### Set exercise
Present the data from its start up to and including the line with "Click the popup icon in the breadcrumb bar" as a Markdown table with the columns No. and Text, one row per line, numbered in order, skipping blank lines and leaving out the pictures.

[START OF Given information]

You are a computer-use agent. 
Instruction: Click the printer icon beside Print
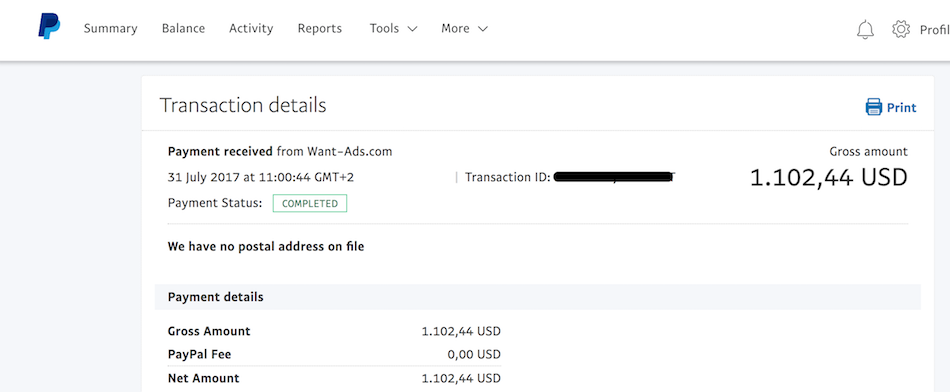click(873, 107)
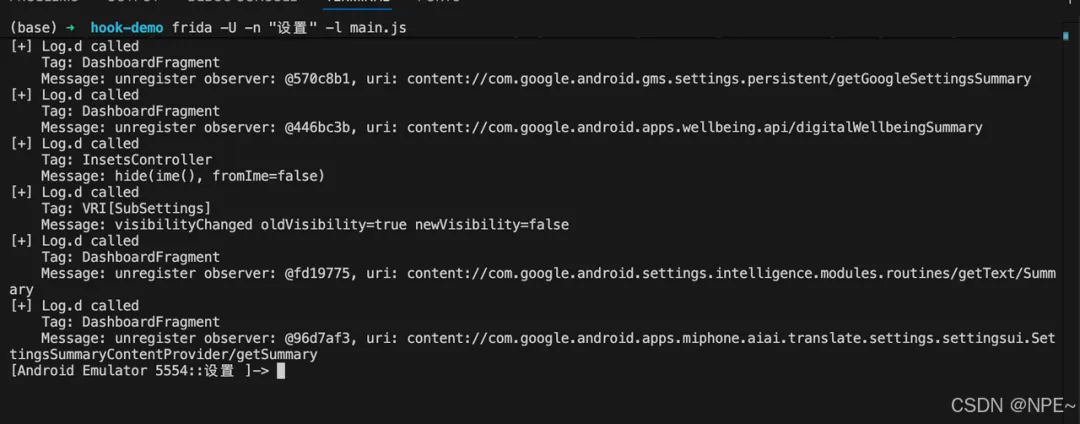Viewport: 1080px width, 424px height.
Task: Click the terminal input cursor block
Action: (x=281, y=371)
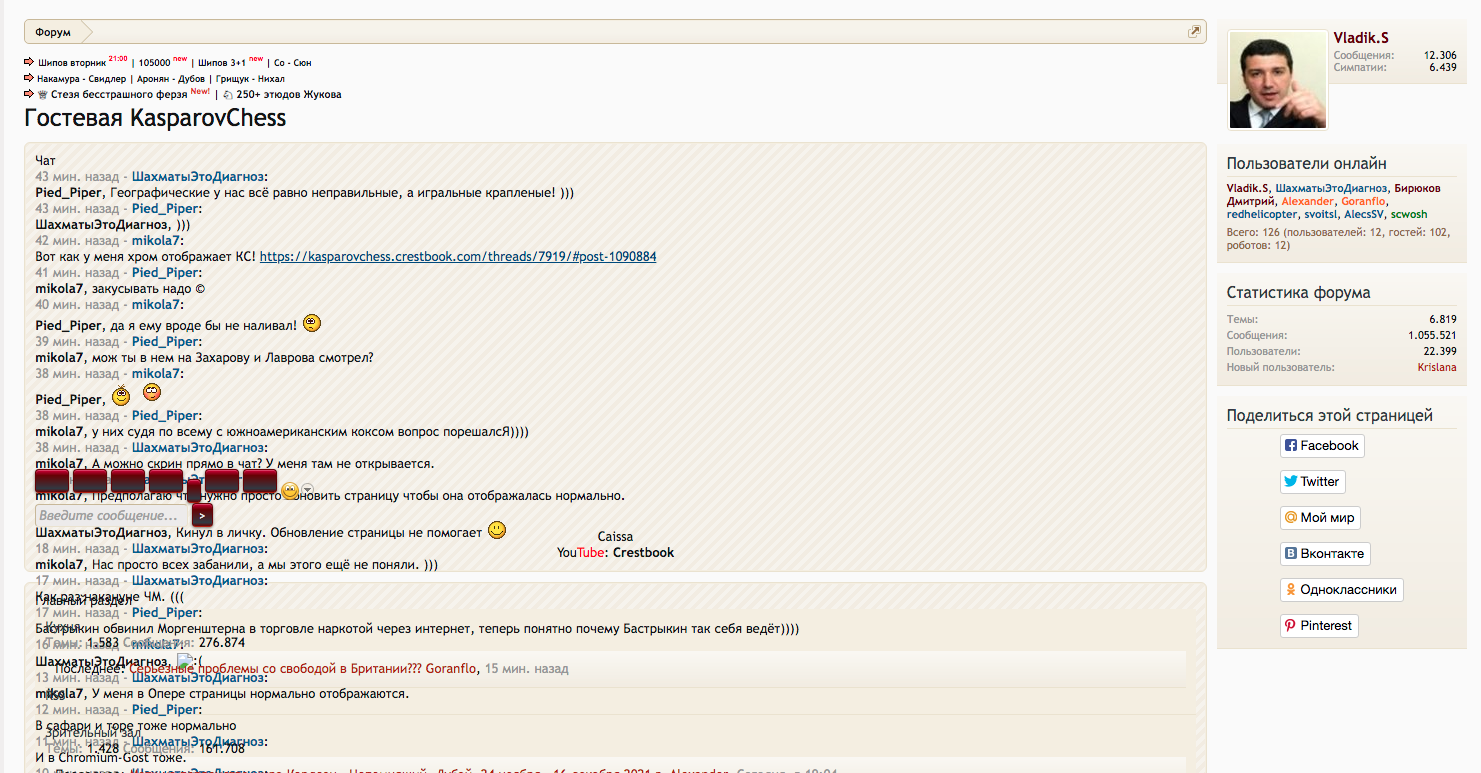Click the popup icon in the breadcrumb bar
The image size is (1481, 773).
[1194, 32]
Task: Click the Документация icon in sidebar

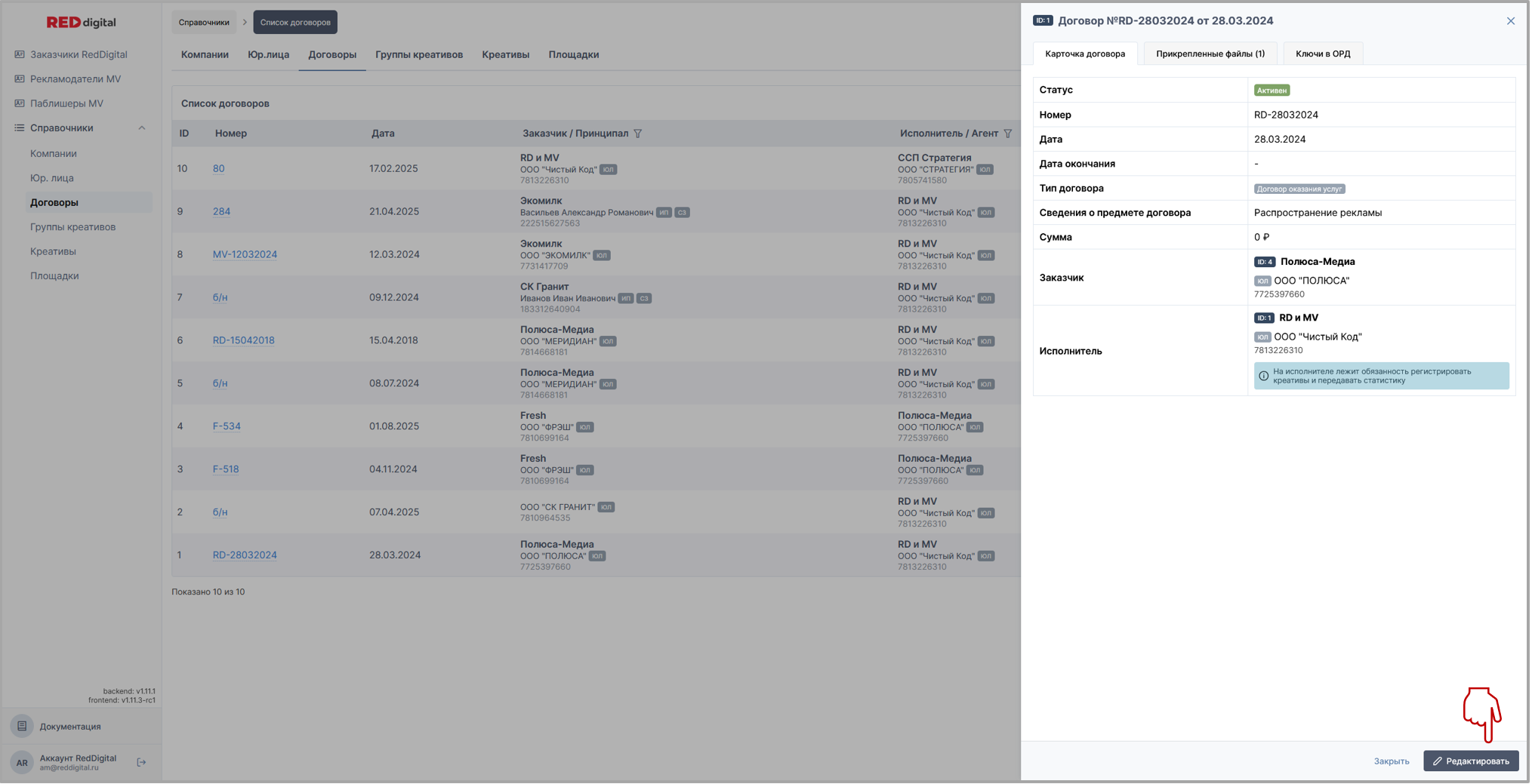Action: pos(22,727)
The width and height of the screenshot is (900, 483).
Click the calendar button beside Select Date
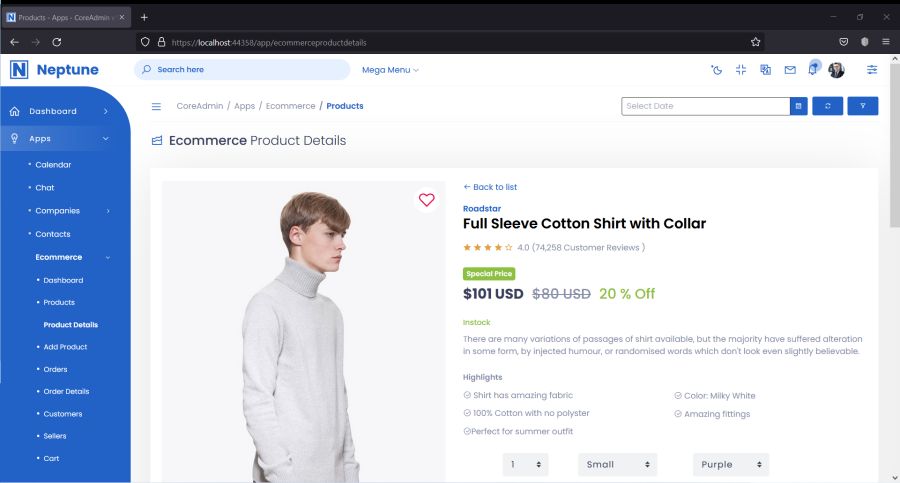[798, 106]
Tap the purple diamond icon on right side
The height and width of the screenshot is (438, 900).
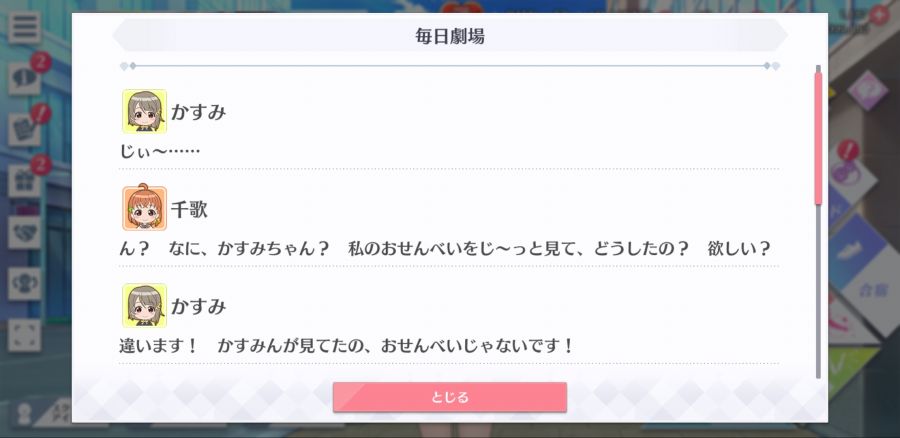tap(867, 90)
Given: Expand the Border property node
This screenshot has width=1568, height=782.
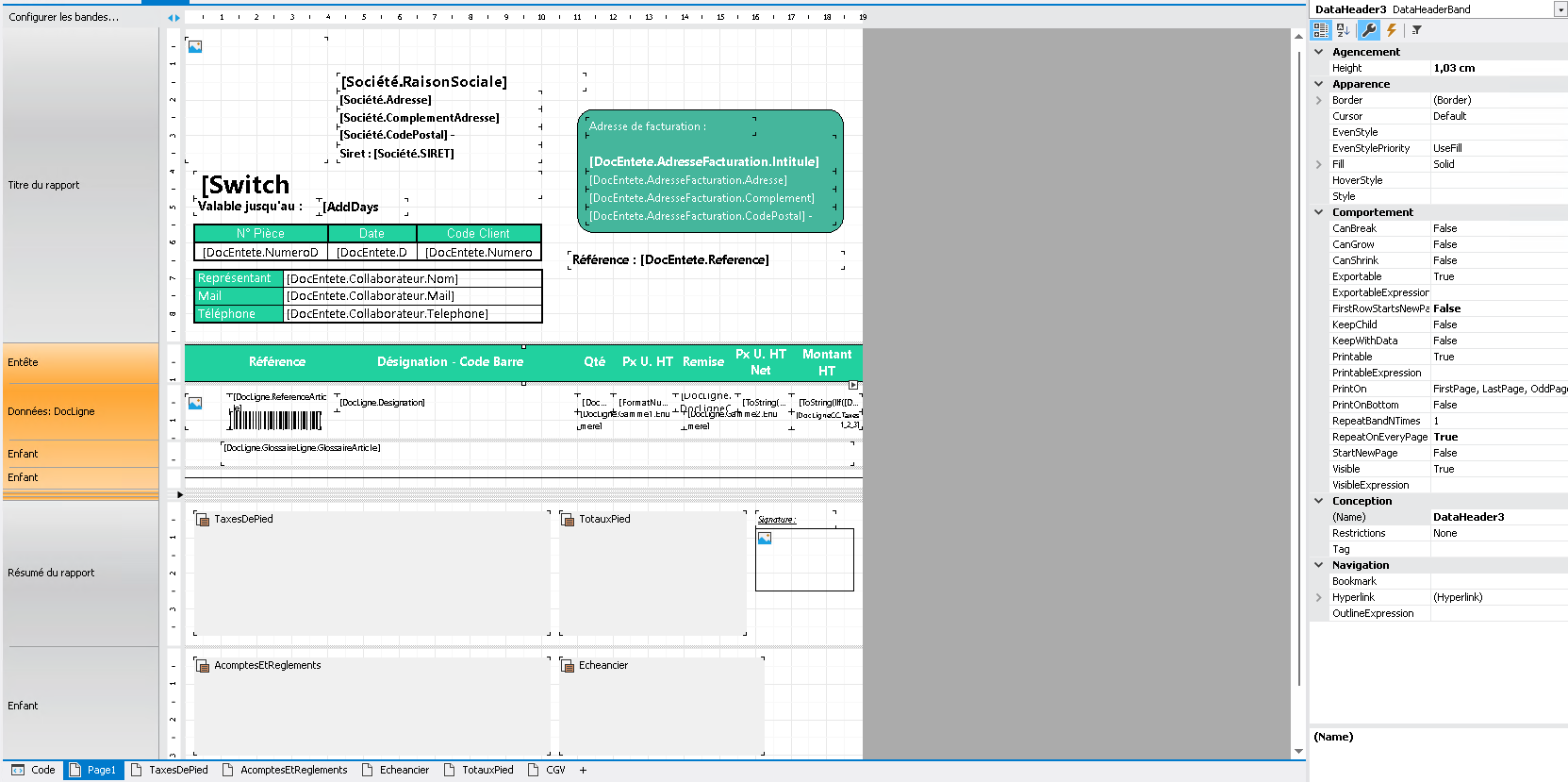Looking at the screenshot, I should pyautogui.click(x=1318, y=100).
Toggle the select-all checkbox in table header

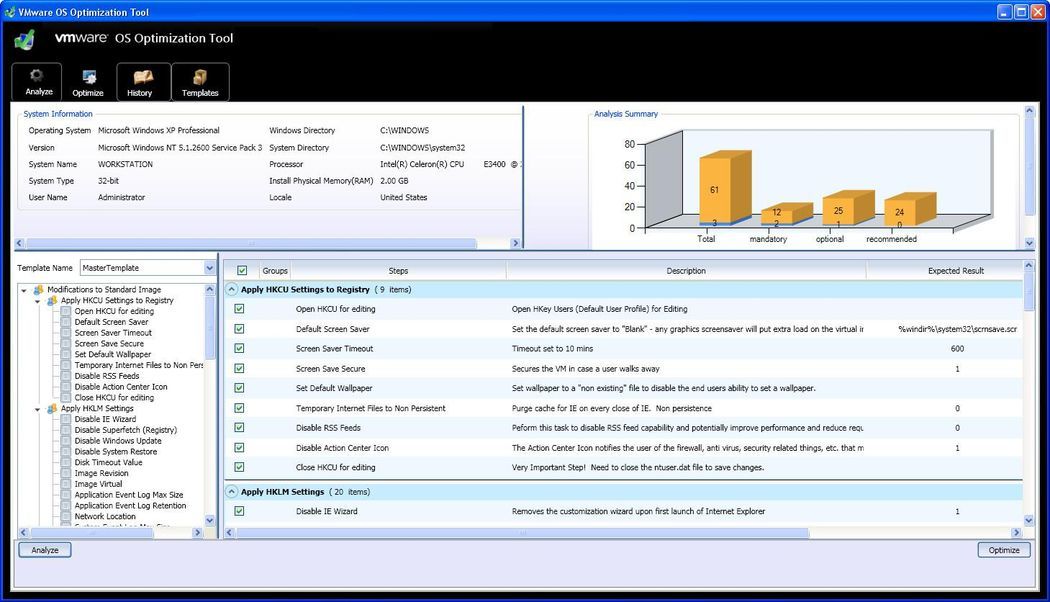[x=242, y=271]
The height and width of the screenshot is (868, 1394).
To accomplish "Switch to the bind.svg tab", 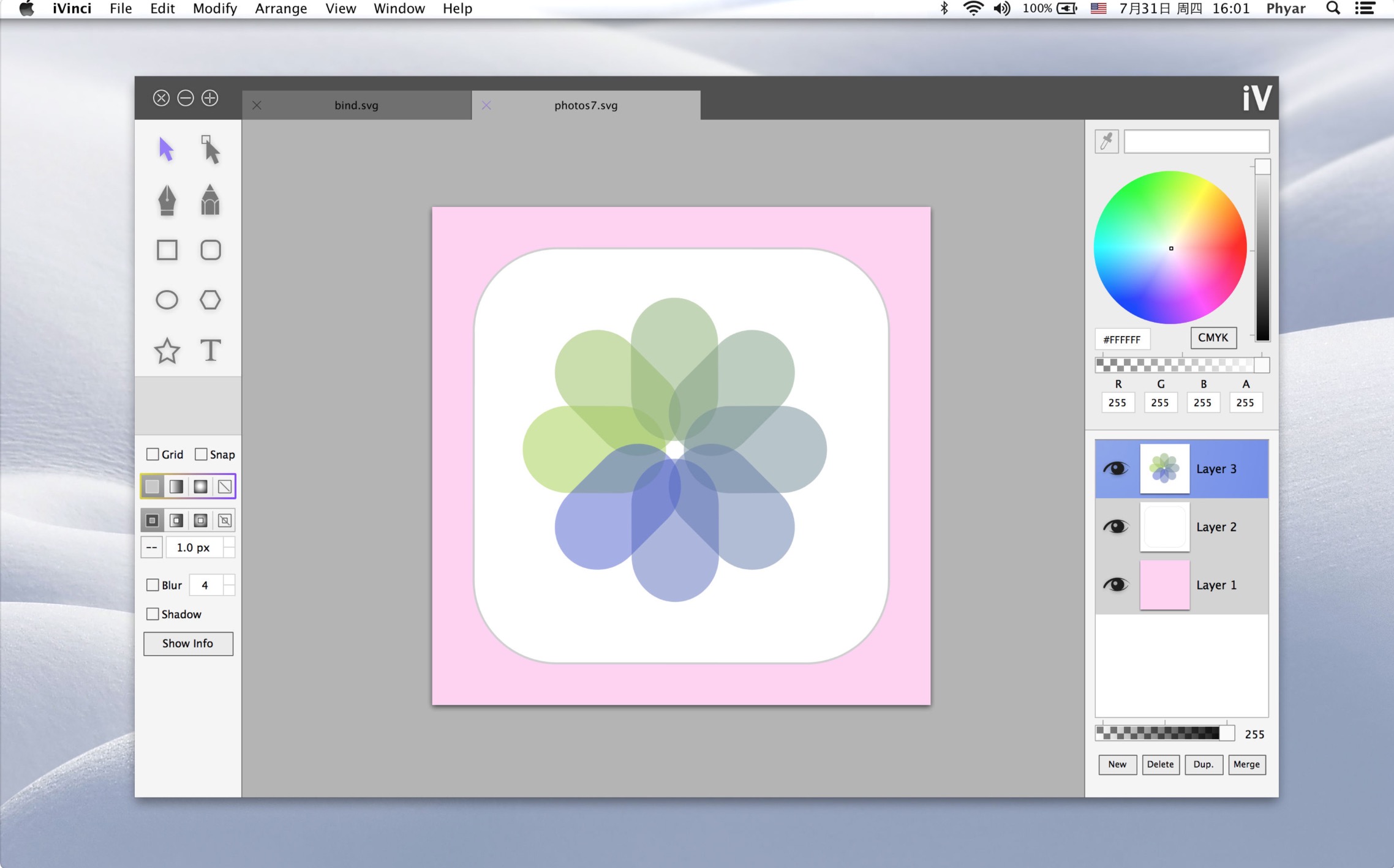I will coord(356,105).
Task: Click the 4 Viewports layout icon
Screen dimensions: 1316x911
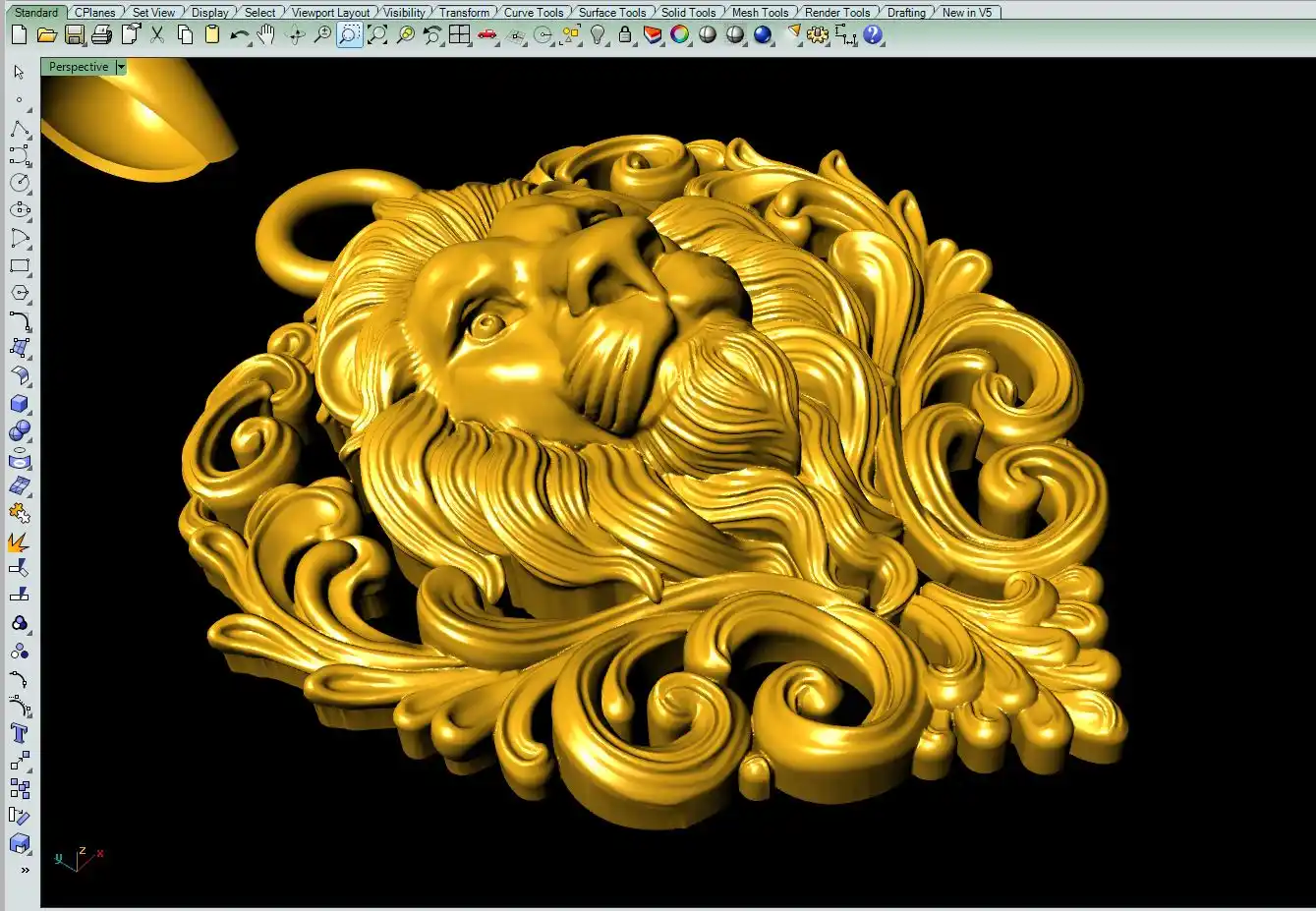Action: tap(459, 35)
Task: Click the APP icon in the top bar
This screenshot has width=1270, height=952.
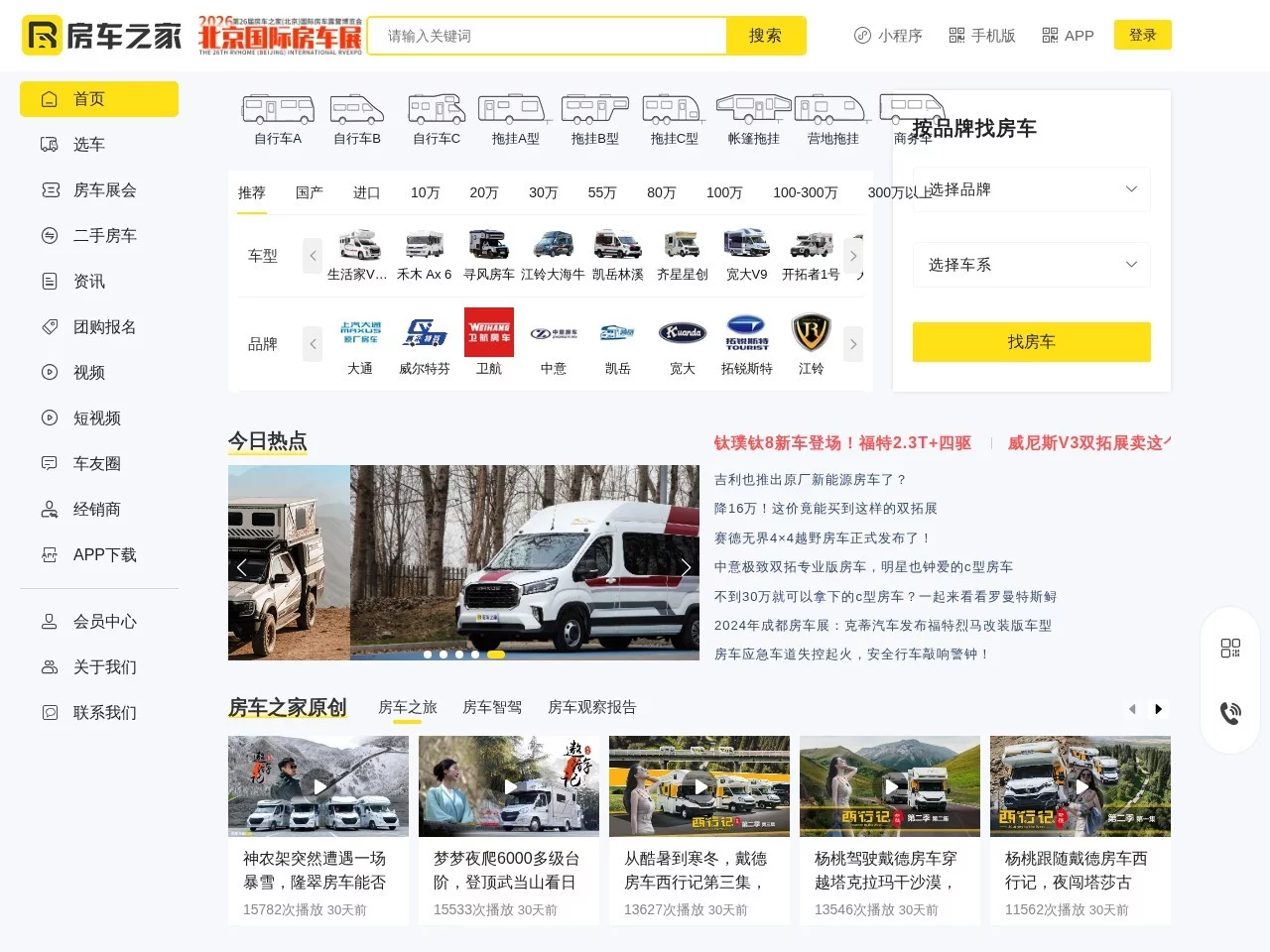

[END OF Given information]

### Reply
| No. | Text |
|---|---|
| 1 | You are a computer-use agent.  |
| 2 | Instruction: Click the printer icon beside Print |
| 3 | click(873, 107) |
| 4 | Viewport: 1080px width, 424px height. |
| 5 | Task: Click the terminal input cursor block |
| 6 | Action: (x=281, y=371) |
| 7 | Click the popup icon in the breadcrumb bar |